Does your teen forget to eat? Not want to stop what she's doing? While adults can often miss meals or restrict their eating and just feel hungry, teens have far faster metabolisms and fewer reserves. Let's look at what happens when a busy or picky eater skips a few meals or eats a cookie and moves on.
Normally, part of our food digested goes into short term storage (glycogen) and long term storage (fat). Through the night or at points throughout the day when we need fuel, our liver releases glycogen into our blood to keep our blood sugar in the normal range.
Once the liver is out of glycogen, it gets more complicated. Glycogen can be mobilized from other parts of the body. like the muscles, which will make us feel weak, like we just worked out, even if we didn't. Fat can be burned for energy, assuming your body can switch gears into fat burning as primary fuel instead of background fuel.
The ability to use fat as primary fuel seems to depend on the person - individual metabolism, experience using fat, and of course fat reserves.

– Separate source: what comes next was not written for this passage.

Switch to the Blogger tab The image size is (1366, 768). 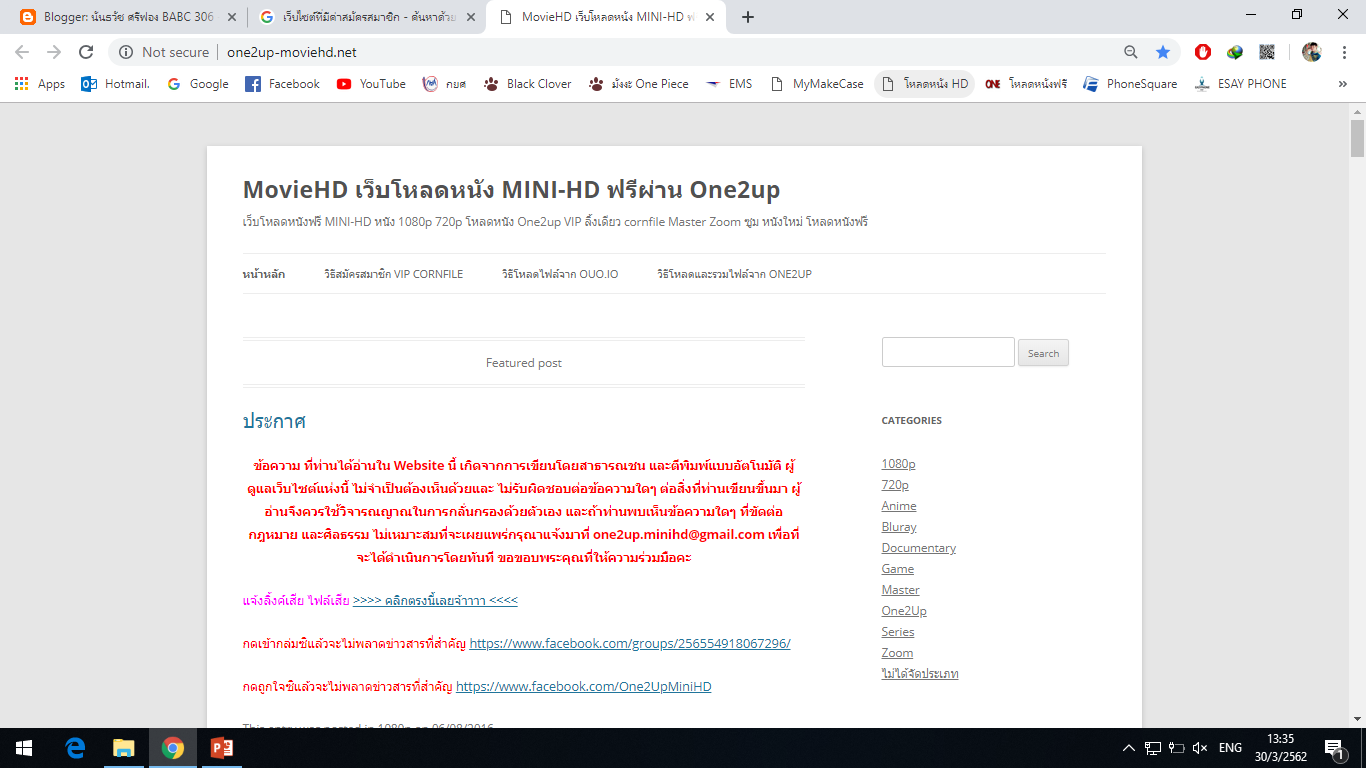pos(120,16)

So let's say you have a skinny teenager who eats candy or bread when she does eat. She may rarely eat extra calories, and most goes for immediate fuel. What little is stored gets used up overnight and in the course of the next morning when she skips breakfast. If she also skips lunch, or eats a small lunch, she may experience shaking, fatigue, a headache, or all three. Her body is pumping out cortisol to keep her going, with little fuel available, and blood sugar is going to be very low. Emotions can start to go nuts, from angry to weepy.

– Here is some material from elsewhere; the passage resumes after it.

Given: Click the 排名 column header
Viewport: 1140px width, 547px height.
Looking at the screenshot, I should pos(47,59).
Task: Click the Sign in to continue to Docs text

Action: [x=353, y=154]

If this sounds like your teen, if you pick her up from school and she falls apart in the car, if she can't finish a test or assignment without panicking, she may be experiencing extreme lows due to the limited food intake and fast metabolism. Here are some tactics to get her blood sugar up so she can rejoin the land of reason:
1) Offer sugar first. I know this sounds terrible, and it's not an ideal precedent, but just as with diabetics, the fast solution for low blood sugar is sugar. This is not the time to eat that wholesome low glycemic meal if the teen is begging for a donut or crying in the backseat of the car. Get her something with lots of carbs, even soda or juice, and a big serving of water, since dehydration helps no one.

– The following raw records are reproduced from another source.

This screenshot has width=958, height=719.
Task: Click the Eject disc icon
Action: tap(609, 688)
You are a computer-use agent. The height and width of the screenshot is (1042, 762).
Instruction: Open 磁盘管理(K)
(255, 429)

2) Follow the sugar with a real meal or big snack. Again, not going for perfection, just calories. A drive through is probably better than nothing if you have a 30 minute ride home and a kid crying in the back. Or you can bring something for her to eat in the car that has protein, fat, and carbs - trail mix, a sandwich from home, apple and peanut butter, larabars, beef jerky. Just buy a few things to have on hand and offer, and sidestep the insanity.
3) In the long term, slow down, cook her food, and find new favorites. Teens can be too preoccupied with feelings and busy schedules to plan a meal or snack , or even eat what seems obvious to an adult. Offering to cook something has been a big help towards getting my teen eating more and better. She feels loved and she eats more and enjoys not doing to prep herself. (My stipulation is generally that she be doing school or helping out while I cook.)
While I still feel that teens are picky, and there's a character question to be tackled, soon enough they will be buying their own food in college or living on their own. So paying more for new foods that she might enjoy, to broaden her ideas before she pays the bills, can help her develop good habits and experience how much better she feels eating well and eating enough.